Les fraises de votre enfance étaient-elles meilleures que celles d’aujourd’hui ? Ce n’est pas qu’un souvenir nostalgique. Depuis les années 1950, les fruits, légumes et céréales que nous consommons contiennent moins de nutriments essentiels. C’est du moins ce qu'évoquent plusieurs études scientifiques. Un constat inquiétant, alors même qu’on nous encourage à adopter une alimentation plus végétale.
Selon une étude majeure menée par l’université du Texas à Austin en 2004, et basée sur les données du Département de l’Agriculture des États-Unis, quarante-trois cultures maraîchères ont vu leur teneur en protéines, calcium, fer, phosphore, vitamine B2 et vitamine C baisser entre 1950 et 1999. Par exemple, le fer a chuté dans les concombres, les blettes et les feuilles de navet. Le calcium a fortement diminué dans le brocoli et le kale, et la vitamine C dans les asperges ou les feuilles de moutarde.
L’agriculture moderne en cause ?
« Ce que nos grands-parents mangeaient était plus sain que ce que nous mangeons aujourd’hui », résume sur National Geographic, la Dre Kristie Ebi, experte en santé environnementale à l’université de Washington.
Les causes de ce déclin ? L’agriculture moderne. Pour produire plus et plus vite, les plantes sont poussées à croître rapidement, mais leur capacité à puiser les nutriments dans le sol ne suit pas. Résultat : une « dilution nutritionnelle » dans des légumes et fruits plus gros, mais moins riches. Le sol, surexploité, perd aussi de sa richesse naturelle, en particulier les champignons mycorhiziens, qui aident les plantes à absorber les minéraux.
« En apprenant à faire pousser des plantes plus grandes et plus vite, celles-ci ne sont pas en mesure de suivre le rythme d’absorption des nutriments », explique au National Geographic, Donald Davis, chercheur et chimiste en nutrition à la retraite et auteur principal de l’étude de 2004.
« Il est important de relativiser ces baisses et de ne pas laisser cette nouvelle vous dissuader de manger une variété de fruits, de légumes et de céréales complètes pour prendre soin de votre santé »

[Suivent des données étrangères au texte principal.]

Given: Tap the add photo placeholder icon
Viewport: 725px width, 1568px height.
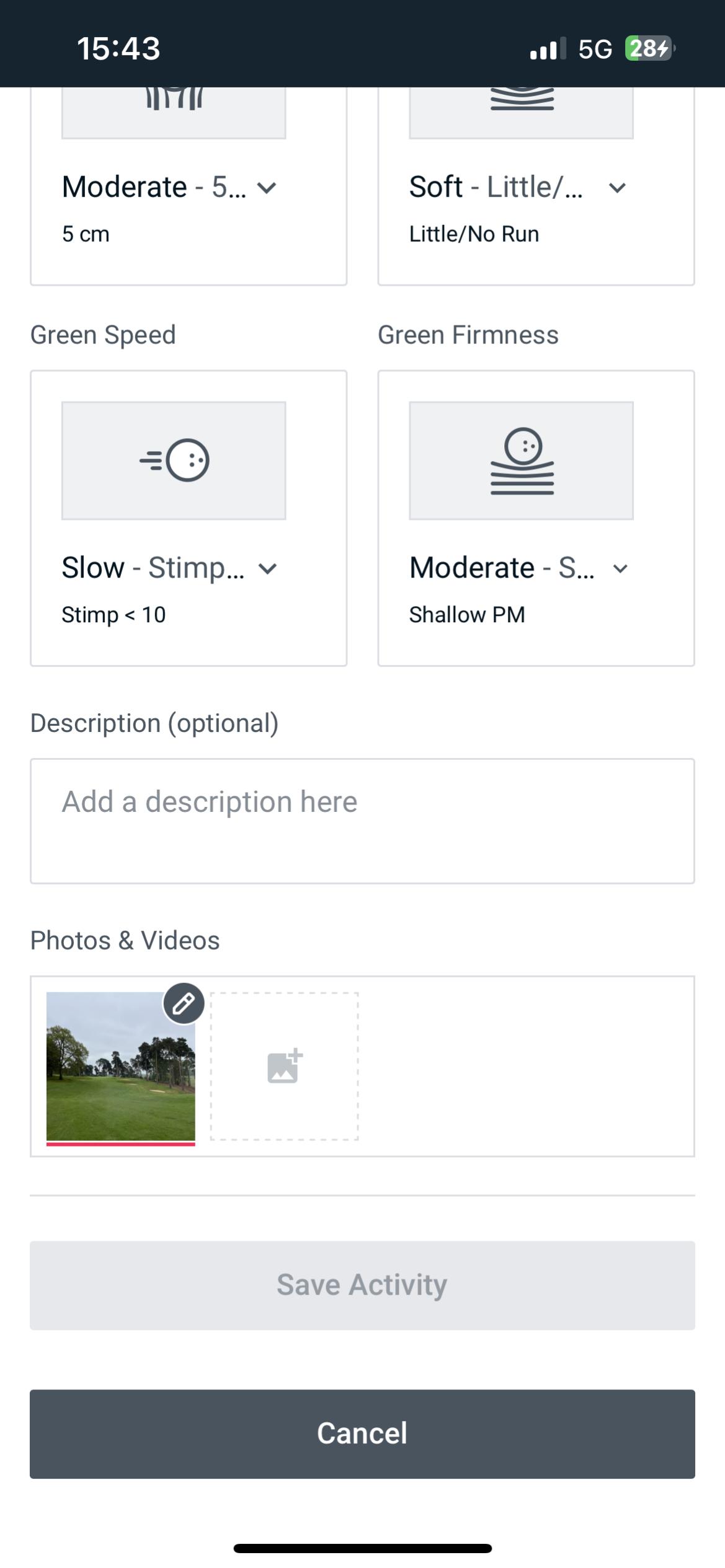Looking at the screenshot, I should 285,1066.
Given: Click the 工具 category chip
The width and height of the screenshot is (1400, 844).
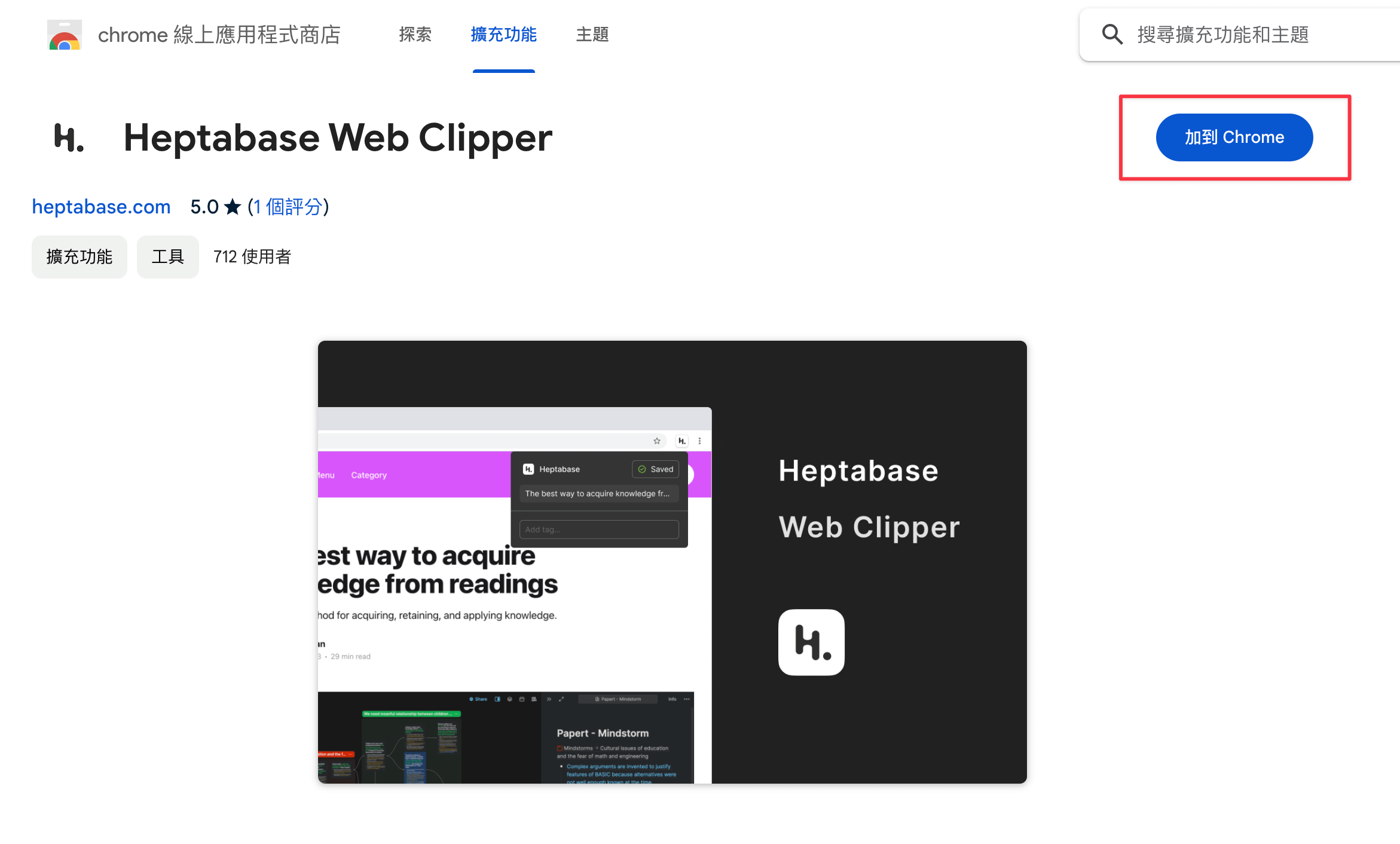Looking at the screenshot, I should (167, 256).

À cela s’ajoute un facteur climatique : l’augmentation du dioxyde de carbone dans l’atmosphère. Ce gaz stimule la croissance végétale… mais surtout des glucides. En parallèle, les plantes aspirent moins d’eau, ce qui limite l’absorption de minéraux présents dans le sol. Résultat : moins de protéines, de fer ou de zinc dans des aliments de base comme le riz, le blé ou les pommes de terre. Une étude parue en 2018 dans Science Advances a confirmé cette tendance sur 18 variétés de riz.
Ce phénomène ne concerne pas que les végétaux. Les animaux nourris avec des plantes appauvries en nutriments produisent eux aussi des viandes moins riches.
« Selon les experts, il est important de relativiser ces baisses et de ne pas laisser cette nouvelle vous dissuader de manger une variété de fruits, de légumes et de céréales complètes pour prendre soin de votre santé. Ils espèrent toutefois que ces résultats inciteront davantage de personnes à s’intéresser à la façon dont leurs aliments sont cultivés », précise National Geographic.
Diversifier les aliments
Alors que faire ? Les scientifiques insistent : il ne faut pas renoncer aux fruits et légumes. « Nous ne parlons pas ici d’une baisse de 50 % de la densité nutritionnelle », rassure sur le média américain, la Dre Kristi Crowe-White, professeure associée de nutrition à l’université d’Alabama et experte membre de l’Institute of Food Technologists.
La clé réside dans la variété : multiplier les couleurs, les familles végétales, les céréales complètes. Cela permet de corriger naturellement certaines pertes. « En mangeant une variété de fruits et de légumes, vous compenserez certaines de ces pertes de nutriments », dit-elle.
Manger local
Mais sur le long terme, c’est du côté de l’agriculture que des solutions émergent. L’agriculture régénératrice, par exemple, vise à restaurer les sols : moins de labour, plus de rotation des cultures et de plantes de couverture. Une étude de 2022 montre que ces pratiques augmentent non seulement la santé du sol, mais aussi les taux de vitamines, minéraux et composés antioxydants dans les cultures.
« Si la façon dont nos aliments sont cultivés a de l’importance, cela donne une nouvelle raison convaincante au citoyen moyen de se préoccuper des pratiques agricoles », souligne au média américain, le Dr David Montgomery, chercheur et coauteur de What Your Food Ate.
À l’échelle individuelle, manger varié, choisir des aliments de saison, privilégier des produits cultivés de manière durable, et soutenir des agricultures plus respectueuses des sols, sont déjà des gestes concrets pour préserver notre santé et celle de la planète.